Graphic Interchange Format (.gif)
This format uses a fixed colour palette (just 256 colours) and heavy compression for smaller files and faster downloads. BUT, you will see degradation of photographs so best to use with images with areas of solid colours or solid logos. Also very useful format for creating animations with very little filespace. Animated gifs are little slide shows that play two or more gifs in sequence. These can repeat and can also have “transition slides” between gifs. This is a web only format and not recommended for print.
Joint Photographic Experts Group (.jpg)
Everyone knows what a jpeg is but many are unaware that the data removed in compression is lost permanently.

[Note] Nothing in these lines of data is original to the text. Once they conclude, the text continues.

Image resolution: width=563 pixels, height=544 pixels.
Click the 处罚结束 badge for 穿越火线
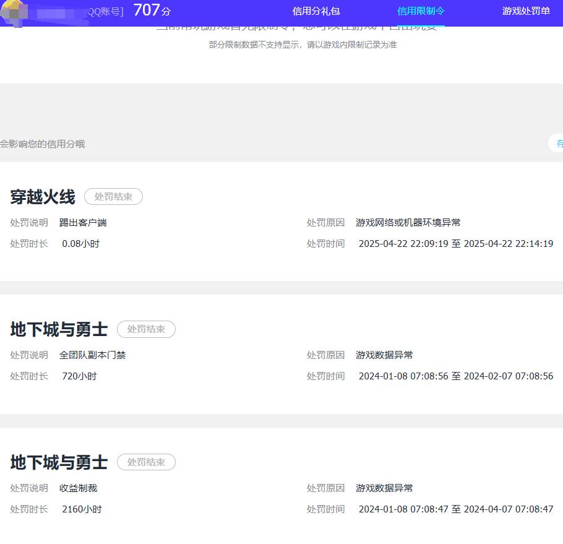tap(113, 196)
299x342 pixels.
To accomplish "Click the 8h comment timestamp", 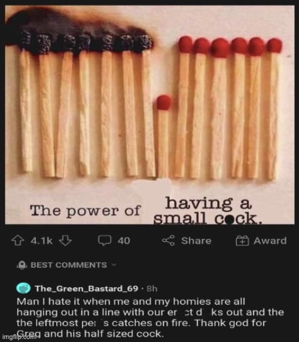I will [152, 289].
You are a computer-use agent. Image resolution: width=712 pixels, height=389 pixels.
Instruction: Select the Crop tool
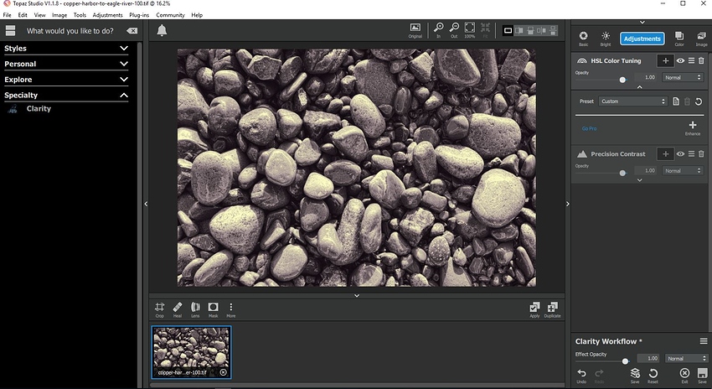[159, 309]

JPG uses Discrete Cosine Transformation to compress an image, replacing groups of pixels with patterns. This format is used for continuous tone photographic images. The JPEG format can take advantage of the full spectrum of colours available to your monitor. JPEGs use compression for smaller files and faster downloads BUT unlike GIF files, the JPEG compression is “lossy” which means it turfs data in the process. When you pull a jpeg off your camera, save a master if you decide to edit it. Use for web or convert to .tif to use for print.
Portable Network Graphics (.png)
This is a bitmapped image format that delivers lossless data compression. PNG was created to improve upon and replace GIF as an image-file format not requiring a patent license. Yay! PNG supports palette-based greyscale, RGB and RGBA images. PNG was designed for transferring images on the web, not for print graphics, so no dice for CMYK.